**Textausschnitt**
.....

Zur Retrospektive der diesjährigen Berlinale, deren Hauptteil ein umfangreicher Block von Erich Pommer produzierter Filme bildet, und zugleich aus Anlaß des 100. Geburtsjahres dieses bekannten deutschen Filmproduzenten, erscheint die erste deutschsprachige Monographie zu Leben und Werk Pommers. Mit Ausnahme von ein paar amerikanischen Dissertationen, einigen Essays und Lexikonartikeln ist dazu bislang wenig veröffentlicht worden - man kann sich denken, warum: es ist ein schwieriges Unternehmen, über einen Produzenten zu arbeiten, und sei er noch so bedeutsam, denn die „Quellenlage“ (so würden wohl die Historiker sagen) ist problematisch, da man der Produzententätigkeit nur mittelbar auf die Spur kommen kann.

.....

**Angezeigte Daten**
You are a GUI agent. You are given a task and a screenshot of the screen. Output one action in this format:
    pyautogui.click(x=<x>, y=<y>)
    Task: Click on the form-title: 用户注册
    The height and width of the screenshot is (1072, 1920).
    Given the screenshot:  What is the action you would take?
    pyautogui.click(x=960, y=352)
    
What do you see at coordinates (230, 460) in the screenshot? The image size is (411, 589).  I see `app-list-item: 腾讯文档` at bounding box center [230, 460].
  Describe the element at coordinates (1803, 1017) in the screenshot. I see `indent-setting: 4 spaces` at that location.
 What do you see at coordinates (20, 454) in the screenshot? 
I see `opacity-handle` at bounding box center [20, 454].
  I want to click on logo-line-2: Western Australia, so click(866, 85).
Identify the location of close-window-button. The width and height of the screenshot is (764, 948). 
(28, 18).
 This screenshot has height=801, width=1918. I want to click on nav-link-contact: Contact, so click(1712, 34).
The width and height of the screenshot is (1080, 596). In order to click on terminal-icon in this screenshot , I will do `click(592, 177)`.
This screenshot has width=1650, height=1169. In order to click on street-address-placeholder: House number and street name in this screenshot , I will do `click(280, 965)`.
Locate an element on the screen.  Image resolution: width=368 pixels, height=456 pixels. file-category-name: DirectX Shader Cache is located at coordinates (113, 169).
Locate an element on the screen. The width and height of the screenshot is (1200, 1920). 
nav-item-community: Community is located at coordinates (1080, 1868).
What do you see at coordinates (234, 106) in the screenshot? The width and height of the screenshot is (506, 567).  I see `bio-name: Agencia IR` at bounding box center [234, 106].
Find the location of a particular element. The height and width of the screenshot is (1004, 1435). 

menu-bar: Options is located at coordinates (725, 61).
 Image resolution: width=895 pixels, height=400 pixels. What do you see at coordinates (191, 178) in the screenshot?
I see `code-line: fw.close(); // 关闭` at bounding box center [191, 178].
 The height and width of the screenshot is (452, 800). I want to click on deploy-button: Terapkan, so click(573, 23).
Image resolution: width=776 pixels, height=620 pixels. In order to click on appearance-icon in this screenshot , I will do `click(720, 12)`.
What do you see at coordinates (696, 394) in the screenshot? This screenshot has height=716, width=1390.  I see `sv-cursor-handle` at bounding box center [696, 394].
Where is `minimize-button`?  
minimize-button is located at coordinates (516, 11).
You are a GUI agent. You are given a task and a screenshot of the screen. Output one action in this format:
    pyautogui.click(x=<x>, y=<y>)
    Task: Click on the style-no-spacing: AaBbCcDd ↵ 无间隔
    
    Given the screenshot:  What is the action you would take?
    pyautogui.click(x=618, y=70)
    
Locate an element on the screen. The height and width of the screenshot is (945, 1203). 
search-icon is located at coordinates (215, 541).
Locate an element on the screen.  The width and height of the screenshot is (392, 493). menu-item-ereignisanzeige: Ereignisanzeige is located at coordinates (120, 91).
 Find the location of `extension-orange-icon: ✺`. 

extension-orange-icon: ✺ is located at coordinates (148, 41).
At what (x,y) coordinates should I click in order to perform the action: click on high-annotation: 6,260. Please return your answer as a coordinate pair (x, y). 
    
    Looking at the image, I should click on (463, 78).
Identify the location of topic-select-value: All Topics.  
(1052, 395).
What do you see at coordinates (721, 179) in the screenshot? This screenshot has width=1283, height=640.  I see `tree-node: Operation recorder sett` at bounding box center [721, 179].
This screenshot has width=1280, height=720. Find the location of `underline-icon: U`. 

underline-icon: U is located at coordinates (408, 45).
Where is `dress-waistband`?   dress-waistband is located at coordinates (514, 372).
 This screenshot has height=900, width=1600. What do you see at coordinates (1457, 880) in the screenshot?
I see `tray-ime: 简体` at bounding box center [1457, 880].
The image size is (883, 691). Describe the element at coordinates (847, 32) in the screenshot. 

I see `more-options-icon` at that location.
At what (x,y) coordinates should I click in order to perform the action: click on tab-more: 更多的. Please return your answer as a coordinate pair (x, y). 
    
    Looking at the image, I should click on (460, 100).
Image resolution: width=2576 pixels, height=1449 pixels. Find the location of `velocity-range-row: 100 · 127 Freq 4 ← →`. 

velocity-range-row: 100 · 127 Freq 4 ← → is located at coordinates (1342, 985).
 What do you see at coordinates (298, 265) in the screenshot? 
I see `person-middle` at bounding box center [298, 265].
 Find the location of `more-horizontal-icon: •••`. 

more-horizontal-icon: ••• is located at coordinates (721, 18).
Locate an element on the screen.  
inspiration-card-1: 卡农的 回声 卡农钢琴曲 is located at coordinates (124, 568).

.....

**Anhand der Angaben**
- A) Gib den Textausschnitt über die Erich-Pommer-Monographie vollständig und wortgetreu wieder.
- B) Zitiere aus den Einträgen nur den Abschnitt von der Zeile mit „Identify the location of topic-select-value: All“ bis einschließlich der Zeile mit „Looking at the image, I should click on (460, 100).“.

**Ergebnisse je Aufgabe**
- A)
Zur Retrospektive der diesjährigen Berlinale, deren Hauptteil ein umfangreicher Block von Erich Pommer produzierter Filme bildet, und zugleich aus Anlaß des 100. Geburtsjahres dieses bekannten deutschen Filmproduzenten, erscheint die erste deutschsprachige Monographie zu Leben und Werk Pommers. Mit Ausnahme von ein paar amerikanischen Dissertationen, einigen Essays und Lexikonartikeln ist dazu bislang wenig veröffentlicht worden - man kann sich denken, warum: es ist ein schwieriges Unternehmen, über einen Produzenten zu arbeiten, und sei er noch so bedeutsam, denn die „Quellenlage“ (so würden wohl die Historiker sagen) ist problematisch, da man der Produzententätigkeit nur mittelbar auf die Spur kommen kann.

- B)
Identify the location of topic-select-value: All Topics.  
(1052, 395).
What do you see at coordinates (721, 179) in the screenshot? This screenshot has width=1283, height=640.  I see `tree-node: Operation recorder sett` at bounding box center [721, 179].
This screenshot has width=1280, height=720. Find the location of `underline-icon: U`. 

underline-icon: U is located at coordinates (408, 45).
Where is `dress-waistband`?   dress-waistband is located at coordinates (514, 372).
 This screenshot has height=900, width=1600. What do you see at coordinates (1457, 880) in the screenshot?
I see `tray-ime: 简体` at bounding box center [1457, 880].
The image size is (883, 691). Describe the element at coordinates (847, 32) in the screenshot. 

I see `more-options-icon` at that location.
At what (x,y) coordinates should I click in order to perform the action: click on tab-more: 更多的. Please return your answer as a coordinate pair (x, y). 
    
    Looking at the image, I should click on (460, 100).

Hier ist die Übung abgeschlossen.